Why corporate innovation is so difficult
We innovators need to learn to be careful with our language. Too often I hear people conflating words like innovation, invention and entrepreneurship. The fact is that these are all intertwined but subtly different words with very different challenges. To me, invention is the easiest. Everyone can be, and often is, an inventor. You may invent a new way of doing things, a new tool, a new insight or perspective. But mere invention doesn't necessarily mean that you "scale" it so others also benefit. No, for that you need "entrepreneurship" - the ability to take a good idea or invention and build a business around it. That's a slightly more difficult challenge. History is littered with good inventions or technologies that no one could build a business around, or where many tried and failed.
The benefit that entrepreneurs have over corporate innovators is that they must support and sustain only one idea. An entrepreneur should have one really good idea or invention and place all of his or her effort behind that idea. A corporate innovator should similarly place all of his or her effort behind an idea, but must confront the fact that there are hundreds of other existing products and services demanding attention and investment, as well as dozens of other potential ideas or avenues to pursue. This prioritization and resource allocation issue is one of the reasons that corporate innovation is so much more difficult that mere invention or becoming an entrepreneur.

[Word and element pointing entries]

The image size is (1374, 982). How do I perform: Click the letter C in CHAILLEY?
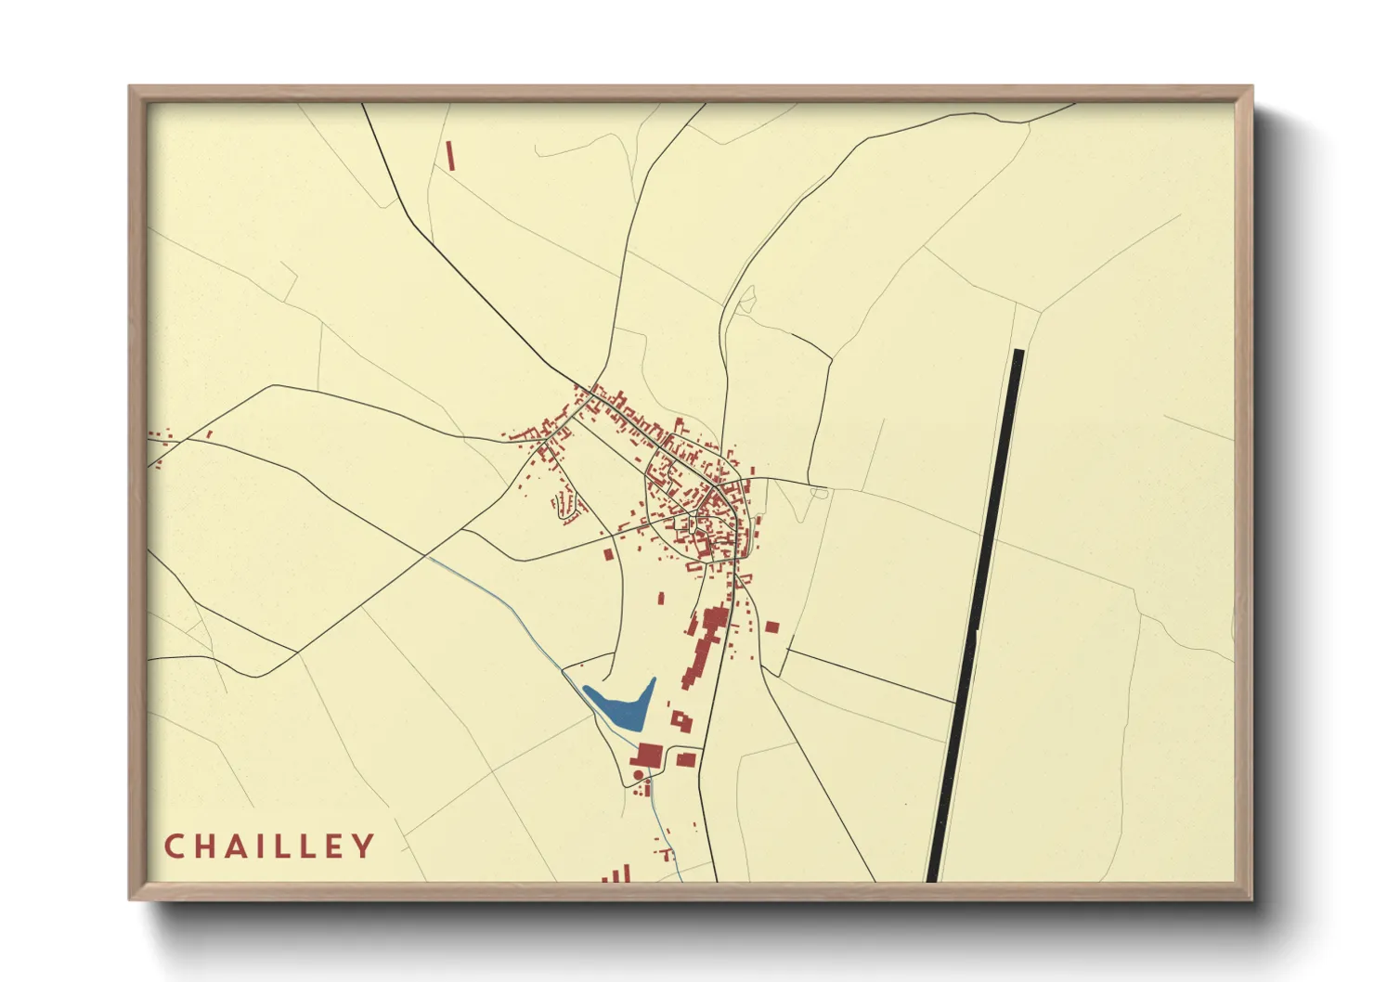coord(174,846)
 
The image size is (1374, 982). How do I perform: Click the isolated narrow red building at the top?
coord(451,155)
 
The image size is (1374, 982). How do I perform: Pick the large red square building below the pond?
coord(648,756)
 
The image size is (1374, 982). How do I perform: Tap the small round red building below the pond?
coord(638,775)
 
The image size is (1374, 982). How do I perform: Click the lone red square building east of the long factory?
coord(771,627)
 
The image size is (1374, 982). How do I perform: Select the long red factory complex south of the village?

Directive 1 - According to the passage on corporate innovation, what advantage do entrepreneurs have over corporate innovators?
Directive 2 - Output the part of the passage on corporate innovation between "Why corporate innovation" and "tried and failed.", inclusive.
Directive 3 - Go on with the passage on corporate innovation, starting after its last sentence.

Exercise result 1 - Entrepreneurs must support and sustain only one idea.

Exercise result 2 -
Why corporate innovation is so difficult
We innovators need to learn to be careful with our language. Too often I hear people conflating words like innovation, invention and entrepreneurship. The fact is that these are all intertwined but subtly different words with very different challenges. To me, invention is the easiest. Everyone can be, and often is, an inventor. You may invent a new way of doing things, a new tool, a new insight or perspective. But mere invention doesn't necessarily mean that you "scale" it so others also benefit. No, for that you need "entrepreneurship" - the ability to take a good idea or invention and build a business around it. That's a slightly more difficult challenge. History is littered with good inventions or technologies that no one could build a business around, or where many tried and failed.

Exercise result 3 -
In fact, there are at least four significant reasons why corporate innovation is so difficult:
Past Success
While it may seem strange that past success is an innovation barrier, past success creates expectations for revenues and profits into the future, and increases sensitivity to risk and failure. As an organization has success, it "learns" and codifies what made it successful. This locks in a way of doing business and a set of expectations about current and future success, which raises concerns about the risks of doing something new and different. The more successful a firm has been, the more difficult innovation, especially disruptive innovation, may become.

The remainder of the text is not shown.